## Instructions
a) In the probability page's first example, what value is found for P(A ∪ B)?
b) From the probability page, reproduce word for word the passage from "Here \(S\) \(=\)" to "So, \(n(B) = 13\).".

Theory:

Example 1:
If \(P(A) = \frac{1}{2}\), \(P(B) = \frac{1}{3}\) and \(P(A \cap B) = \frac{1}{6}\), then find the value of \(P(A \cup B)\).
 
Solution:
Addition Theorem of Probability:
 
If \(A\) and \(B\) are any two non mutually exclusive events then:
 
\(P(A \cup B)\) \(=\) \(P(A)\) \(+\) \(P(B)\) \(-\) \(P(A \cap B)\)
Substitute the known values in the above theorem.
 
\(P(A \cup B)\) \(=\) \(\frac{1}{2}\) \(+\) \(\frac{1}{3}\) \(-\) \(\frac{1}{6}\)
 
\(=\) \(\frac{3 + 2 - 1}{6}\)
 
\(=\) \(\frac{5 - 1}{6}\)
 
\(=\) \(\frac{4}{6}\)
 
\(=\) \(\frac{2}{3}\)
 
Therefore, the value of \(P(A \cup B)\) is \(\frac{2}{3}\).
Example  2:
Find the probability of getting a king or a black card or a jack card from a well shuffled deck of \(52\) cards.
 
Solution:
 
Let \(S\) be the sample space.
 
Here \(S\) \(=\) \(52\text{ cards}\).
 
\(\Rightarrow\) \(n(S) = 52\).
 
Let \(A\) be the event of getting a king card.
 
So, \(n(A) = 4\).
 
Thus, \(P(A) = \frac{n(A)}{n(S)} = \frac{4}{52}\).
 
Let \(B\) be the event of getting a black card.
 
So, \(n(B) = 13\).
 
Thus, \(P(B) = \frac{n(B)}{n(S)} = \frac{13}{52}\).
 
Let \(C\) be the event of getting a jack card.
 
So, \(n(C) = 4\).
 
Thus, \(P(C) = \frac{n(C)}{n(S)} = \frac{4}{52}\).
 
Here, \(P(A \cap B) =\) Probability of getting a black king.
 
So, \(P(A \cap B) = \frac{2}{52}\).
 
Here, \(P(B \cap C) =\) Probability of getting a black jack.
 
So, \(P(B \cap C) = \frac{2}{52}\).
 
Here, \(P(A \cap C) =\) Probability of getting a king and a jack.
 
So, \(P(A \cap C) = \frac{0}{52}\).
 
Thus, \(P(A \cap B \cap C)\) \(=\) \(\frac{0}{52}\).

## Stored data
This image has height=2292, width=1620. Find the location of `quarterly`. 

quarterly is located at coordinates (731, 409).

--

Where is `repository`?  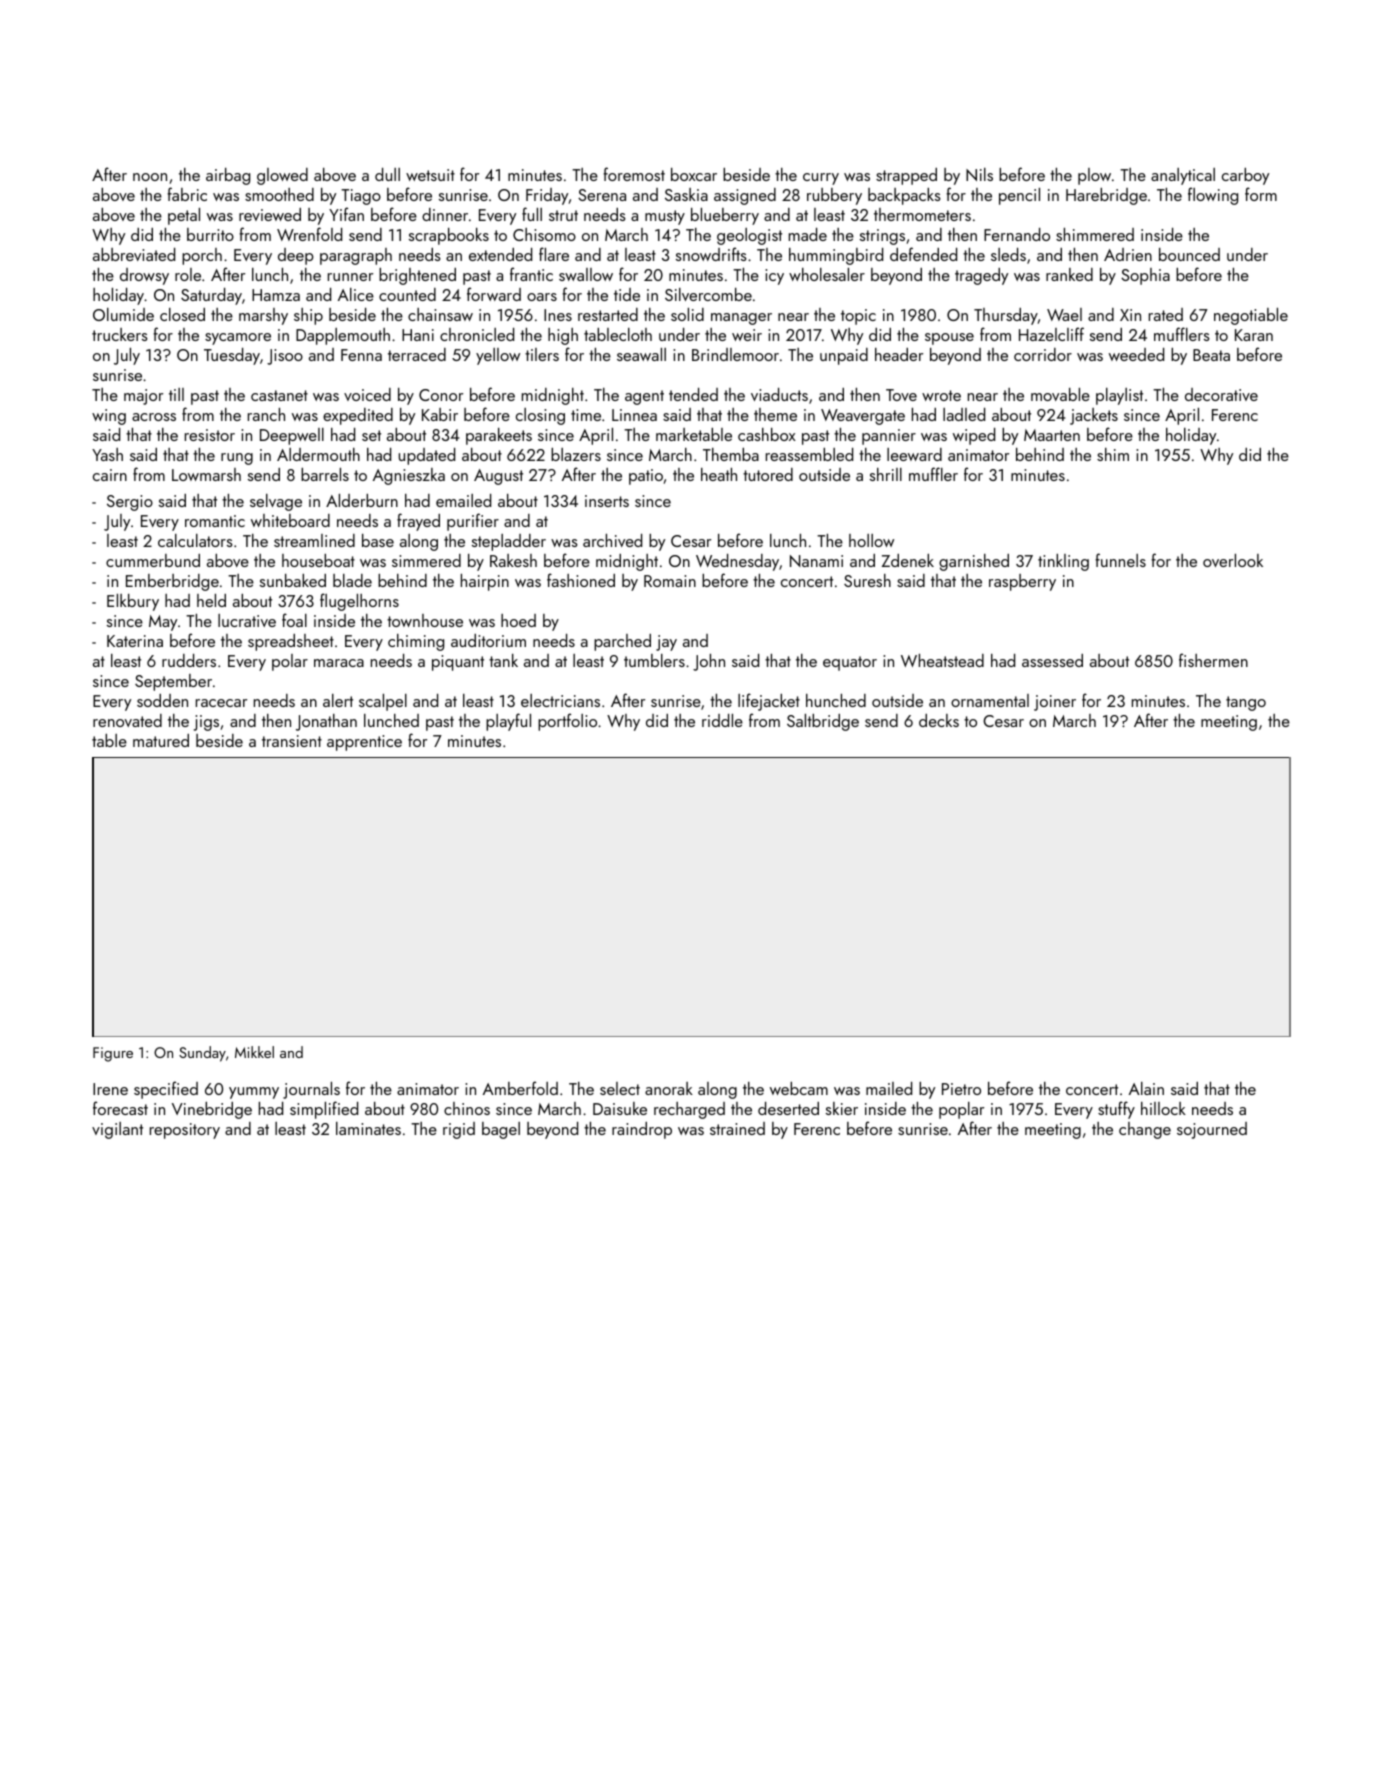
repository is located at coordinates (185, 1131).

## Answers to the exercise
a) P(A ∪ B) is 2/3.

b)
Here \(S\) \(=\) \(52\text{ cards}\).
 
\(\Rightarrow\) \(n(S) = 52\).
 
Let \(A\) be the event of getting a king card.
 
So, \(n(A) = 4\).
 
Thus, \(P(A) = \frac{n(A)}{n(S)} = \frac{4}{52}\).
 
Let \(B\) be the event of getting a black card.
 
So, \(n(B) = 13\).